WikiLeaks founder Julian Assange is hardly Daniel Ellsberg. He is not heroically leaking evidence of the government's systematic lies and misconduct in order to stop a war. The document dump by WikiLeaks of confidential diplomatic cables -- most of which were not highly classified and none of which were top secret -- appears to be motivated by transparency for transparency's sake rather than to change the behavior of the U.S. government. But that is not necessarily a bad thing.
Predictably, the response has been fierce. Hillary Clinton decried the disclosure as "not just an attack on America -- it's an attack on the international community." Rep. Peter King called for WikiLeaks to be designated a terrorist organization, and former Senator Rick Santorum remarked that Assange should be prosecuted as a terrorist. Mike Huckabee stated that whoever leaked the diplomatic cables committed treason and should be executed. And then there is, of course, Sarah Palin, who wants Assange to be "pursued with the same urgency we pursue al Qaeda and Taliban leaders."
As the New York Times editorializes, however, "the latest WikiLeaks revelations will cause awkward moments not least because they contain blunt assessments of world leaders," but any claim that they threaten national security is "exaggerated." Notably, Secretary of Defense Robert Gates believes that while the information about what diplomats and intelligence operatives revealed in secret cables about other governments may be "embarrassing," the impact on U.S. foreign policy will likely be "fairly modest."

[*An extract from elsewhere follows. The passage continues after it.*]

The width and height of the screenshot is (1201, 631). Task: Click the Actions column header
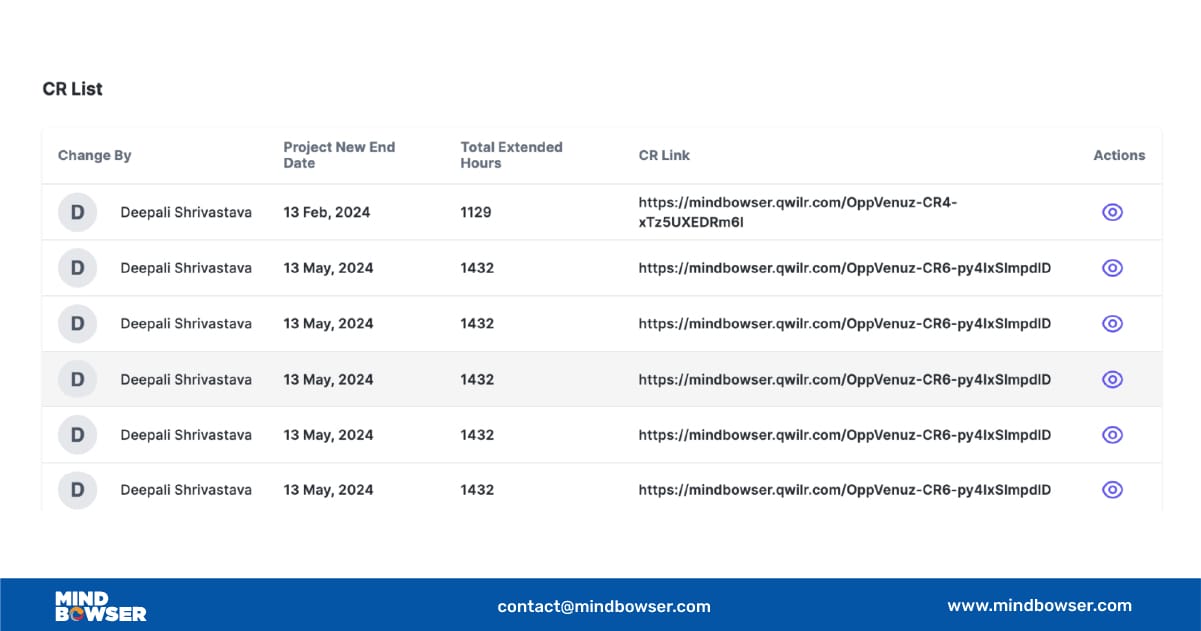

I don't discount that the indiscriminate disclosure of the diplomatic cables may cause some harm. As the The Economist's Democracy in America blog notes: "the work of even the most decent governments is made more difficult when they cannot be sure their communications will be read by those for whom they were not intended." However, as the blog continues, "there is no reason to assume that the United States government is always up to good," and "it is inevitable that the prerogative of secrecy will be used to hide ... misdeeds ..." Scott Shane of the Times points out that while some government-to-government contact needs to be confidential, "there are many cases in which governments try to keep secrets that are not a good thing." Shane asserts that "if we had had more information on these secret internal deliberations of governments prior to the invasion of Iraq in 2003, we would have had a better understanding of the quality of the evidence that Saddam Hussein had weapons of mass destruction."
And what can easily be lost by focusing on the leaker rather than the leaks is some pretty disturbing information. For example, David Corn and Jack Shafer both discuss documents showing that Secretary of State Clinton (and Condoleezza Rice before her) instructed foreign service officers to spy on the diplomats of other nations. Another cable reveals that diplomats under the direction of the Bush administration pressured Germany not to prosecute CIA officers responsible for the kidnapping, extraordinary rendition and torture of a German national. As the Director of the ACLU National Security Project stated with regard to this disclosure: "The United States' employment of diplomatic pressure to influence the legal proceedings of a democratic ally was improper and unseemly, particularly where the goal of that interference was to shield U.S. officials from accountability for torture."
Glenn Greenwald contends that WikiLeaks fills a critical vacuum left by the failure of other institutions to remain vigilant of our government. Their goal, he says, is to prevent the U.S. and other powers "from continuing to operate in the dark and without restraints." Since others who should be performing this function, such as the "Congress and the American media not only fail to do so, but are active participants in maintaining the veil of secrecy," it is left up to "WikiLeaks, whatever its flaws," to shin[e] a vitally needed light on all of this." As the Economist's blog states, organizations like WikiLeaks, which "are philosophically opposed to state secrecy and which operate as much as is possible outside the global nation-state system, may be the best we can hope for in the way of promoting the climate of transparency and accountability necessary for authentically liberal democracy."